An aspect of our live performing is, of course, rehearsing. We usually discuss our process publicly by describing how we work together to coordinate different sections of sound/music/image, and then improvise our way into and out of these moments as we play. Another component of our work are visual scores that we create – typically very early in the development of the project. These scores aren’t in any specific language, nor do they use a set of predefined symbols. They are unique to each piece. We realized we’ve never spoken publicly about this part of our work before.
These scores, hypothetically, can be realized in various media and potentially by other artists.
Trace Reverb Trace is an installation with sound, realized on Governors Island, NYC during the 2024 Indeterminacy Festival. The project was created during our artist residency on the island and assisted by 4 emerging and 9 apprentice artists.
Sited in an abandoned home at 17 Nolan Park, and in acknowledgement of the technological history and largely built nature of Governors Island, Trace Reverb Trace envisions a self-sustaining artificial ecology independently reclaiming this built environment when the people have gone.
The sound was based on a 10 note scale (A Dekany derived from the research of Erv Wilson) whose root tone was the resonant frequency of the rooms where each array was installed. Each of the 42 speakers functioned independently and “chose” a pitch from the scale, an amplitude level, and duration based on environmental factors.

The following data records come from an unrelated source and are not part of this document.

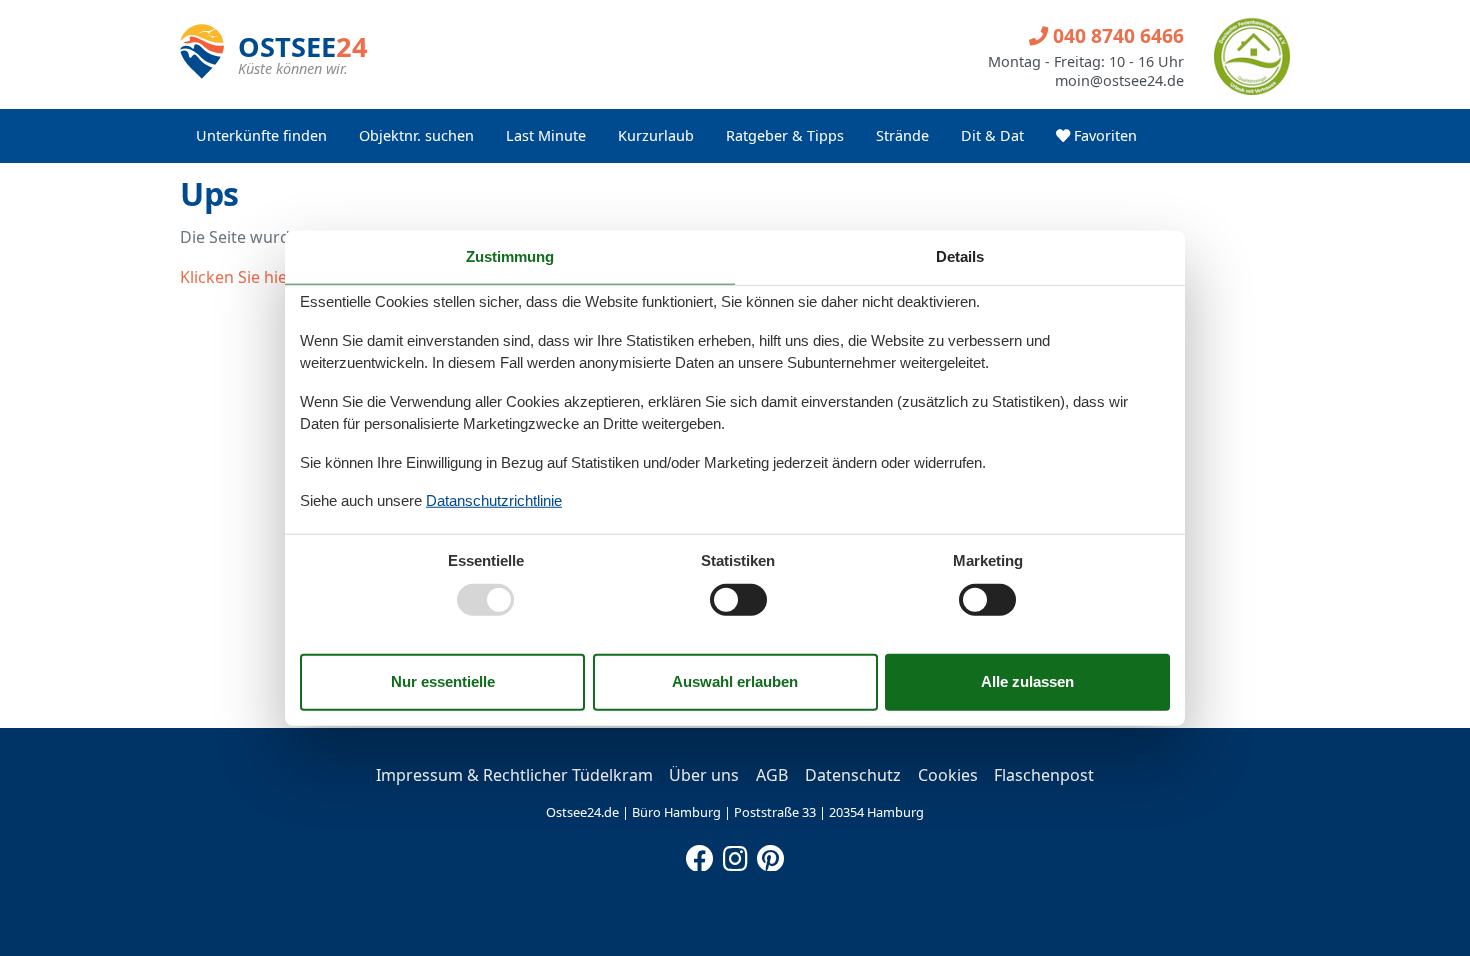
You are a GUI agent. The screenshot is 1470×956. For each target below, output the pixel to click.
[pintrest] (770, 854)
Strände (902, 135)
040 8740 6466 (1116, 35)
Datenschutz (853, 775)
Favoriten (1103, 135)
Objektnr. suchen (416, 135)
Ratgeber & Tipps (785, 135)
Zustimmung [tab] (510, 256)
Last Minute (546, 135)
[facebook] (700, 854)
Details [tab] (960, 256)
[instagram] (735, 854)
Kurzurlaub (656, 135)
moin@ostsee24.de (1119, 81)
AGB (772, 775)
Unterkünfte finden (261, 135)
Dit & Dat (992, 135)
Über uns (704, 775)
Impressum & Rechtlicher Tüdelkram (514, 775)
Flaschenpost (1044, 775)
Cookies (948, 775)
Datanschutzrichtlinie (494, 500)
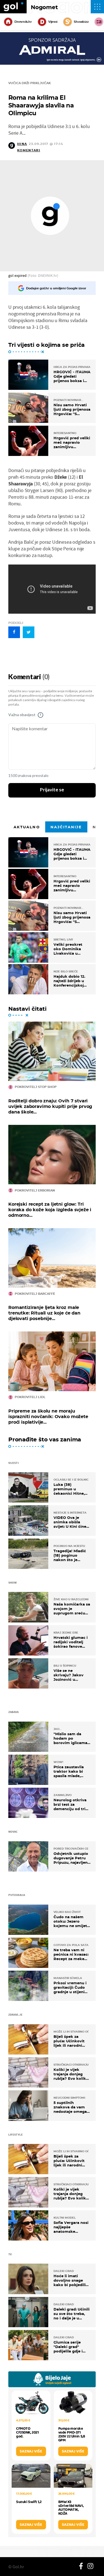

Artists Jonah Bowrie and Ben Munoz, who were Emerging artists in this year’s festival and assisted us on our project, have an ongoing online work at https://fuit.es. Ben and Jonah incorporated content from Trace Reverb Trace into fuit.es. The page is here: https://fuit.es/trace-retrace and continues to grow and change in digital space.
Our emerging and apprentice artists:
Derek Holland, Noelle Salaun, Jane Grabowski, Jonah Bowrie, Ben Munoz, Sam Douma, Brayden Carr, Daniela Chapparo, Elliot Russell, Jude Markey-Smith, Trey Scantlen, Ben Zucker, and Thelonius Garcia.
This project was made possible by the generous support of the New York Arts Program (Emilie Clark, Director), and Stanzi Vaubel, Artistic Director and Founder of the Indeterminacy Festival.
Images: Bjorn Bolinder
@findthelightphotography IG
findthelightphotography.com
Based on Video and Music developed for our performance/Artist talk at the NYArts Program in October ’23. This version is from March ’24. Both the video and music were performed live. The sound and video here were recorded directly from their respective computers.
For our performative works we develop video and audio structures that we improvise through. Both the imagery and sound incorporate generative/interactive systems, meaning that the generative elements are responding to us, and vice versa.
For the sound I’m using Kyma from Symbolic Sound and a Buchla Easel.
Maya+Rouvelle performance from December 2023 at the Montauk Club in Brooklyn, NY.
Lili developed a modular projection surface for this project.
Both the video and sound were created with the room and it’s ambience in mind, similarly to the way we made our previous work for the Crypt at the Church of the Intercession in Manhattan (a flower grew out of the ocean).
We’ll continue to explore and evolve this site conditioned/improvised form in future projects.